» **SUPPLIED RECORDS**
══════
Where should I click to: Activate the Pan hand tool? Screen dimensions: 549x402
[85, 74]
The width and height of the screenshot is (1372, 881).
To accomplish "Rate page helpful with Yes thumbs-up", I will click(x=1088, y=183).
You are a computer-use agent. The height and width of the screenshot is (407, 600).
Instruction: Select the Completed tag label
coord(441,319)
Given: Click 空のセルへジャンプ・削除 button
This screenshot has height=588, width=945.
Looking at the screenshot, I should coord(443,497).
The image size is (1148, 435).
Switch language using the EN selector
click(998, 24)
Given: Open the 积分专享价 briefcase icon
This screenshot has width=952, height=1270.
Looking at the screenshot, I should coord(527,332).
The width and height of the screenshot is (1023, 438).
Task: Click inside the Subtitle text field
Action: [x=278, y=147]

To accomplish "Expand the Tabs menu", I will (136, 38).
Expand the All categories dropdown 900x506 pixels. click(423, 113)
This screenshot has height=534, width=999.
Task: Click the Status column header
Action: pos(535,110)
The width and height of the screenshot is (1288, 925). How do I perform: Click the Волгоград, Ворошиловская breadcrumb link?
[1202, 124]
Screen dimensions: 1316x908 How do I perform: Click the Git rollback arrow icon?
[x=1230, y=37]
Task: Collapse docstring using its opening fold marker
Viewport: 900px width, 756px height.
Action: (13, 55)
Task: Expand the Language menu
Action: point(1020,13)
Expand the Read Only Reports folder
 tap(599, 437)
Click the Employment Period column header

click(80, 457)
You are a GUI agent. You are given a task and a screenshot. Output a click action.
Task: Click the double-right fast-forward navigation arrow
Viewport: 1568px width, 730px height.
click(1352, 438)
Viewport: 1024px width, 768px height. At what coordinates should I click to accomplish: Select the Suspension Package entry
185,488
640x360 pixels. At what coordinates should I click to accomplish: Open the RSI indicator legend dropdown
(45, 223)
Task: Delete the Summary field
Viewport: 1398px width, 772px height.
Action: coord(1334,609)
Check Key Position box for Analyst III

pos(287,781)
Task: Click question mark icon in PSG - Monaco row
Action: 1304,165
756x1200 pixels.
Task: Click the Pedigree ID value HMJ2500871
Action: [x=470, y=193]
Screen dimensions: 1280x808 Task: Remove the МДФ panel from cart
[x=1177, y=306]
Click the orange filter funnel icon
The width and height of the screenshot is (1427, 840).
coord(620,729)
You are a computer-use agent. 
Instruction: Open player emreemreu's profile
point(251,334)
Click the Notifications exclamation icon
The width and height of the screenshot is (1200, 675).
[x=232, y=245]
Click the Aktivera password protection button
══════
» **PROMPT**
Every record needs to be reproduced exactly, with none skipped.

» **EXERCISE RESPONSE**
Where should I click to: Activate the Pan hand tool? Screen dimensions: 549x402
[85, 74]
The width and height of the screenshot is (1372, 881).
To accomplish "Rate page helpful with Yes thumbs-up", I will click(x=1088, y=183).
You are a computer-use agent. The height and width of the screenshot is (407, 600).
Instruction: Select the Completed tag label
coord(441,319)
Given: Click 空のセルへジャンプ・削除 button
This screenshot has height=588, width=945.
Looking at the screenshot, I should coord(443,497).
The image size is (1148, 435).
Switch language using the EN selector
click(998, 24)
Given: Open the 积分专享价 briefcase icon
This screenshot has width=952, height=1270.
Looking at the screenshot, I should coord(527,332).
The width and height of the screenshot is (1023, 438).
Task: Click inside the Subtitle text field
Action: [x=278, y=147]

To accomplish "Expand the Tabs menu", I will (136, 38).
Expand the All categories dropdown 900x506 pixels. click(423, 113)
This screenshot has height=534, width=999.
Task: Click the Status column header
Action: pos(535,110)
The width and height of the screenshot is (1288, 925). How do I perform: Click the Волгоград, Ворошиловская breadcrumb link?
[1202, 124]
Screen dimensions: 1316x908 How do I perform: Click the Git rollback arrow icon?
[x=1230, y=37]
Task: Collapse docstring using its opening fold marker
Viewport: 900px width, 756px height.
Action: (13, 55)
Task: Expand the Language menu
Action: point(1020,13)
Expand the Read Only Reports folder
 tap(599, 437)
Click the Employment Period column header

click(80, 457)
You are a GUI agent. You are given a task and a screenshot. Output a click action.
Task: Click the double-right fast-forward navigation arrow
Viewport: 1568px width, 730px height.
click(1352, 438)
Viewport: 1024px width, 768px height. At what coordinates should I click to accomplish: Select the Suspension Package entry
185,488
640x360 pixels. At what coordinates should I click to accomplish: Open the RSI indicator legend dropdown
(45, 223)
Task: Delete the Summary field
Viewport: 1398px width, 772px height.
Action: coord(1334,609)
Check Key Position box for Analyst III

pos(287,781)
Task: Click question mark icon in PSG - Monaco row
Action: 1304,165
756x1200 pixels.
Task: Click the Pedigree ID value HMJ2500871
Action: [x=470, y=193]
Screen dimensions: 1280x808 Task: Remove the МДФ panel from cart
[x=1177, y=306]
Click the orange filter funnel icon
The width and height of the screenshot is (1427, 840).
coord(620,729)
You are a computer-use agent. 
Instruction: Open player emreemreu's profile
point(251,334)
Click the Notifications exclamation icon
The width and height of the screenshot is (1200, 675).
[x=232, y=245]
Click the Aktivera password protection button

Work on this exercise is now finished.